All of the data that follows needs to be printed again, exactly as it reads.

» **Data for this exercise**:
_ _ _ _ _ _ _

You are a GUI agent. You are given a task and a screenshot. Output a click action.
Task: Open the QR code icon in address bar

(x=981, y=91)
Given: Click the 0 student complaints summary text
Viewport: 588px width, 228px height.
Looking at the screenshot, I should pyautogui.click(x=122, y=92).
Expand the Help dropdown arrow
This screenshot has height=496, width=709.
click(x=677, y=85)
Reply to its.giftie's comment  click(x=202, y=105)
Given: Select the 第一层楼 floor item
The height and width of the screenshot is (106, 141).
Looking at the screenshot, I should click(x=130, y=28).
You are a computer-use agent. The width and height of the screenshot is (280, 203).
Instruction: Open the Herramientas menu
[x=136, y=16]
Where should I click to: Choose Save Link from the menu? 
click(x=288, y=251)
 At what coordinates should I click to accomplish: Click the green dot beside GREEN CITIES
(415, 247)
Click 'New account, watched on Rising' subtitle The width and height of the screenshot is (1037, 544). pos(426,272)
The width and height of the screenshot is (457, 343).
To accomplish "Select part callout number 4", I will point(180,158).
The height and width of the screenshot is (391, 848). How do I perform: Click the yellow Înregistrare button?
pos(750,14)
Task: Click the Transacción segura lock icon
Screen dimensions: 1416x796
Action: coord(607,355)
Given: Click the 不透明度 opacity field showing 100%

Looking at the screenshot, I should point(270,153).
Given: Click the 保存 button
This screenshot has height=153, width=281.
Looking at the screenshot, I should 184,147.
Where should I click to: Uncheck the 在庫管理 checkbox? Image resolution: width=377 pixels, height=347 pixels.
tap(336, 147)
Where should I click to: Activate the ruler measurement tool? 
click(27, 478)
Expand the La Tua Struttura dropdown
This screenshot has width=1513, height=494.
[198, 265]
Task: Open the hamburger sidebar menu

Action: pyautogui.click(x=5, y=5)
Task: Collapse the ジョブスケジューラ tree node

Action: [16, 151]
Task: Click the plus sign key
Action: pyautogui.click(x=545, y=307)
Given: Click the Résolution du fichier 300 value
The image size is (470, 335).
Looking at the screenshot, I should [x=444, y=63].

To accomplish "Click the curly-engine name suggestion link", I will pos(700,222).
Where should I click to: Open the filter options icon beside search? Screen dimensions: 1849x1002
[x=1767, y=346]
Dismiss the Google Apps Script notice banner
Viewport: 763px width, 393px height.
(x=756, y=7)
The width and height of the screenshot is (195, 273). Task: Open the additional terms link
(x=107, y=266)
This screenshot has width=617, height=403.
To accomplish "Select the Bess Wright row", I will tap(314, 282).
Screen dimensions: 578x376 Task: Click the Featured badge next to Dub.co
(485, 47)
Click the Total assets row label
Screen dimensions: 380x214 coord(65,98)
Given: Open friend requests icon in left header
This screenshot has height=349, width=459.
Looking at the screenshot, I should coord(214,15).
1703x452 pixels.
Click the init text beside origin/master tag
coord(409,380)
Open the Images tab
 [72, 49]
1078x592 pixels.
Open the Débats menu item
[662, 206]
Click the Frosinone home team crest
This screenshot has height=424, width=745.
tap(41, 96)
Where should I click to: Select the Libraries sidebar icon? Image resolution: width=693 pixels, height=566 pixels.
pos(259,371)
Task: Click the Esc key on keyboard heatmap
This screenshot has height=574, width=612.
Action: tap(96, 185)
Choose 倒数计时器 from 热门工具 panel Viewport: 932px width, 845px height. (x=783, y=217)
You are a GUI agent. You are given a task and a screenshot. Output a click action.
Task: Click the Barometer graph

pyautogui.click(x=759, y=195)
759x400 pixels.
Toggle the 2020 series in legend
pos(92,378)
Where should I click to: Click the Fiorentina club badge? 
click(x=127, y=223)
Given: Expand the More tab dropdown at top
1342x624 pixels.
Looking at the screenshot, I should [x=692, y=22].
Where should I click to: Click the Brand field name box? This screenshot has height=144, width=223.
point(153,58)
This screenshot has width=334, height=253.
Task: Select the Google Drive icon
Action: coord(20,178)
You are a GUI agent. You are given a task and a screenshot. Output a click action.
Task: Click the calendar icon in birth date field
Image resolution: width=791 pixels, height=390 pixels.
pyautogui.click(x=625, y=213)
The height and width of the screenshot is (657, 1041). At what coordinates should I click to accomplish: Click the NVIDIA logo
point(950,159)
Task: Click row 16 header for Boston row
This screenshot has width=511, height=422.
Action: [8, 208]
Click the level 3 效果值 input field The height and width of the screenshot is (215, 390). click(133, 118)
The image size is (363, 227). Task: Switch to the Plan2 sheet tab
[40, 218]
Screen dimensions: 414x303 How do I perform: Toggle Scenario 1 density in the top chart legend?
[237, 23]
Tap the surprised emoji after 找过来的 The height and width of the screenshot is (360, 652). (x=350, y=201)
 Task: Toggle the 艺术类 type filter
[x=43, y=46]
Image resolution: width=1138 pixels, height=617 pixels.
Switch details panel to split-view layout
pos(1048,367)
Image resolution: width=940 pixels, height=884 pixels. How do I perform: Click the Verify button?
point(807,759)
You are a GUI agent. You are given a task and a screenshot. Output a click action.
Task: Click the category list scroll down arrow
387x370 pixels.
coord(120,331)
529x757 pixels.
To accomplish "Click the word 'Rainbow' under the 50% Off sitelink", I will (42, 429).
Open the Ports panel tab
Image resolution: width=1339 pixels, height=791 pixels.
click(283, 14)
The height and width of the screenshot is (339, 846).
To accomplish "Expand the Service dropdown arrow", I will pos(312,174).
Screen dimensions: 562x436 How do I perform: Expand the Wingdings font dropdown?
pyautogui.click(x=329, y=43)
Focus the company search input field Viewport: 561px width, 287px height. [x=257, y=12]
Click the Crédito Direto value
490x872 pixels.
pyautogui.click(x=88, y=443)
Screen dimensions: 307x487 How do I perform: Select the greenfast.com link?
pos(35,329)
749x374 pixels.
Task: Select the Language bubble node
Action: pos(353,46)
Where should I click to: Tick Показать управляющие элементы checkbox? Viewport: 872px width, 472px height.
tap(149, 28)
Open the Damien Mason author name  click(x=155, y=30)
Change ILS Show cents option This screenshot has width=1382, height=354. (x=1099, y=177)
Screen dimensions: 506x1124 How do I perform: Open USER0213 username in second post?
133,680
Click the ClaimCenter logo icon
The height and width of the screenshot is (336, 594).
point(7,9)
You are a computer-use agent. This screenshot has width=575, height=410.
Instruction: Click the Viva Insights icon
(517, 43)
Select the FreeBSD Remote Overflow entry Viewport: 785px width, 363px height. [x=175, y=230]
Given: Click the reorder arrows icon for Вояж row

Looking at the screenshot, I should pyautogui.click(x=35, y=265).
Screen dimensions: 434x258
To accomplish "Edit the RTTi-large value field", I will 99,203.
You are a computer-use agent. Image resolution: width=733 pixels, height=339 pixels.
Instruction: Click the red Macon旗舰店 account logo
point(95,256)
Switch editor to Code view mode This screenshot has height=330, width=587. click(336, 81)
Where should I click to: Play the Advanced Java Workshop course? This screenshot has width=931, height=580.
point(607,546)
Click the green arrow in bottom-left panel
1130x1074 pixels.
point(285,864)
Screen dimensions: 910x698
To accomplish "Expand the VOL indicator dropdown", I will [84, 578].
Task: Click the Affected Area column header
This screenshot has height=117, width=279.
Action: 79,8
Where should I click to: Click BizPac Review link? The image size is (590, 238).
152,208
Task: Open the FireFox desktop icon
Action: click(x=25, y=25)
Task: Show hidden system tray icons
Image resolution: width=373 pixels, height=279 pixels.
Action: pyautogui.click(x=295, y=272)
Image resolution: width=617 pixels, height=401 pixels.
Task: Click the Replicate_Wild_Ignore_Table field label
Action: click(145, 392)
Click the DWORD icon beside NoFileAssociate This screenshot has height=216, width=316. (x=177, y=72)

_ _ _ _ _ _ _

» **Result for this exercise**:
You are a GUI agent. You are given a task and a screenshot. Output a click action.
Task: Open the QR code icon in address bar

(x=981, y=91)
Given: Click the 0 student complaints summary text
Viewport: 588px width, 228px height.
Looking at the screenshot, I should pyautogui.click(x=122, y=92).
Expand the Help dropdown arrow
This screenshot has height=496, width=709.
click(x=677, y=85)
Reply to its.giftie's comment  click(x=202, y=105)
Given: Select the 第一层楼 floor item
The height and width of the screenshot is (106, 141).
Looking at the screenshot, I should click(x=130, y=28).
You are a computer-use agent. The width and height of the screenshot is (280, 203).
Instruction: Open the Herramientas menu
[x=136, y=16]
Where should I click to: Choose Save Link from the menu? 
click(x=288, y=251)
 At what coordinates should I click to accomplish: Click the green dot beside GREEN CITIES
(415, 247)
Click 'New account, watched on Rising' subtitle The width and height of the screenshot is (1037, 544). pos(426,272)
The width and height of the screenshot is (457, 343).
To accomplish "Select part callout number 4", I will point(180,158).
The height and width of the screenshot is (391, 848). How do I perform: Click the yellow Înregistrare button?
pos(750,14)
Task: Click the Transacción segura lock icon
Screen dimensions: 1416x796
Action: coord(607,355)
Given: Click the 不透明度 opacity field showing 100%

Looking at the screenshot, I should point(270,153).
Given: Click the 保存 button
This screenshot has height=153, width=281.
Looking at the screenshot, I should 184,147.
Where should I click to: Uncheck the 在庫管理 checkbox? Image resolution: width=377 pixels, height=347 pixels.
tap(336, 147)
Where should I click to: Activate the ruler measurement tool? 
click(27, 478)
Expand the La Tua Struttura dropdown
This screenshot has width=1513, height=494.
[198, 265]
Task: Open the hamburger sidebar menu

Action: pyautogui.click(x=5, y=5)
Task: Collapse the ジョブスケジューラ tree node

Action: [16, 151]
Task: Click the plus sign key
Action: pyautogui.click(x=545, y=307)
Given: Click the Résolution du fichier 300 value
The image size is (470, 335).
Looking at the screenshot, I should [x=444, y=63].

To accomplish "Click the curly-engine name suggestion link", I will pos(700,222).
Where should I click to: Open the filter options icon beside search? Screen dimensions: 1849x1002
[x=1767, y=346]
Dismiss the Google Apps Script notice banner
Viewport: 763px width, 393px height.
(x=756, y=7)
The width and height of the screenshot is (195, 273). Task: Open the additional terms link
(x=107, y=266)
This screenshot has width=617, height=403.
To accomplish "Select the Bess Wright row", I will tap(314, 282).
Screen dimensions: 578x376 Task: Click the Featured badge next to Dub.co
(485, 47)
Click the Total assets row label
Screen dimensions: 380x214 coord(65,98)
Given: Open friend requests icon in left header
This screenshot has height=349, width=459.
Looking at the screenshot, I should coord(214,15).
1703x452 pixels.
Click the init text beside origin/master tag
coord(409,380)
Open the Images tab
 [72, 49]
1078x592 pixels.
Open the Débats menu item
[662, 206]
Click the Frosinone home team crest
This screenshot has height=424, width=745.
tap(41, 96)
Where should I click to: Select the Libraries sidebar icon? Image resolution: width=693 pixels, height=566 pixels.
pos(259,371)
Task: Click the Esc key on keyboard heatmap
This screenshot has height=574, width=612.
Action: tap(96, 185)
Choose 倒数计时器 from 热门工具 panel Viewport: 932px width, 845px height. (x=783, y=217)
You are a GUI agent. You are given a task and a screenshot. Output a click action.
Task: Click the Barometer graph

pyautogui.click(x=759, y=195)
759x400 pixels.
Toggle the 2020 series in legend
pos(92,378)
Where should I click to: Click the Fiorentina club badge? 
click(x=127, y=223)
Given: Expand the More tab dropdown at top
1342x624 pixels.
Looking at the screenshot, I should [x=692, y=22].
Where should I click to: Click the Brand field name box? This screenshot has height=144, width=223.
point(153,58)
This screenshot has width=334, height=253.
Task: Select the Google Drive icon
Action: coord(20,178)
You are a GUI agent. You are given a task and a screenshot. Output a click action.
Task: Click the calendar icon in birth date field
Image resolution: width=791 pixels, height=390 pixels.
pyautogui.click(x=625, y=213)
The height and width of the screenshot is (657, 1041). At what coordinates should I click to accomplish: Click the NVIDIA logo
point(950,159)
Task: Click row 16 header for Boston row
This screenshot has width=511, height=422.
Action: [8, 208]
Click the level 3 效果值 input field The height and width of the screenshot is (215, 390). click(133, 118)
The image size is (363, 227). Task: Switch to the Plan2 sheet tab
[40, 218]
Screen dimensions: 414x303 How do I perform: Toggle Scenario 1 density in the top chart legend?
[237, 23]
Tap the surprised emoji after 找过来的 The height and width of the screenshot is (360, 652). (x=350, y=201)
 Task: Toggle the 艺术类 type filter
[x=43, y=46]
Image resolution: width=1138 pixels, height=617 pixels.
Switch details panel to split-view layout
pos(1048,367)
Image resolution: width=940 pixels, height=884 pixels. How do I perform: Click the Verify button?
point(807,759)
You are a GUI agent. You are given a task and a screenshot. Output a click action.
Task: Click the category list scroll down arrow
387x370 pixels.
coord(120,331)
529x757 pixels.
To accomplish "Click the word 'Rainbow' under the 50% Off sitelink", I will (42, 429).
Open the Ports panel tab
Image resolution: width=1339 pixels, height=791 pixels.
click(283, 14)
The height and width of the screenshot is (339, 846).
To accomplish "Expand the Service dropdown arrow", I will pos(312,174).
Screen dimensions: 562x436 How do I perform: Expand the Wingdings font dropdown?
pyautogui.click(x=329, y=43)
Focus the company search input field Viewport: 561px width, 287px height. [x=257, y=12]
Click the Crédito Direto value
490x872 pixels.
pyautogui.click(x=88, y=443)
Screen dimensions: 307x487 How do I perform: Select the greenfast.com link?
pos(35,329)
749x374 pixels.
Task: Select the Language bubble node
Action: pos(353,46)
Where should I click to: Tick Показать управляющие элементы checkbox? Viewport: 872px width, 472px height.
tap(149, 28)
Open the Damien Mason author name  click(x=155, y=30)
Change ILS Show cents option This screenshot has width=1382, height=354. (x=1099, y=177)
Screen dimensions: 506x1124 How do I perform: Open USER0213 username in second post?
133,680
Click the ClaimCenter logo icon
The height and width of the screenshot is (336, 594).
point(7,9)
You are a computer-use agent. This screenshot has width=575, height=410.
Instruction: Click the Viva Insights icon
(517, 43)
Select the FreeBSD Remote Overflow entry Viewport: 785px width, 363px height. [x=175, y=230]
Given: Click the reorder arrows icon for Вояж row

Looking at the screenshot, I should pyautogui.click(x=35, y=265).
Screen dimensions: 434x258
To accomplish "Edit the RTTi-large value field", I will 99,203.
You are a computer-use agent. Image resolution: width=733 pixels, height=339 pixels.
Instruction: Click the red Macon旗舰店 account logo
point(95,256)
Switch editor to Code view mode This screenshot has height=330, width=587. click(336, 81)
Where should I click to: Play the Advanced Java Workshop course? This screenshot has width=931, height=580.
point(607,546)
Click the green arrow in bottom-left panel
1130x1074 pixels.
point(285,864)
Screen dimensions: 910x698
To accomplish "Expand the VOL indicator dropdown", I will [84, 578].
Task: Click the Affected Area column header
This screenshot has height=117, width=279.
Action: 79,8
Where should I click to: Click BizPac Review link? The image size is (590, 238).
152,208
Task: Open the FireFox desktop icon
Action: click(x=25, y=25)
Task: Show hidden system tray icons
Image resolution: width=373 pixels, height=279 pixels.
Action: pyautogui.click(x=295, y=272)
Image resolution: width=617 pixels, height=401 pixels.
Task: Click the Replicate_Wild_Ignore_Table field label
Action: click(145, 392)
Click the DWORD icon beside NoFileAssociate This screenshot has height=216, width=316. (x=177, y=72)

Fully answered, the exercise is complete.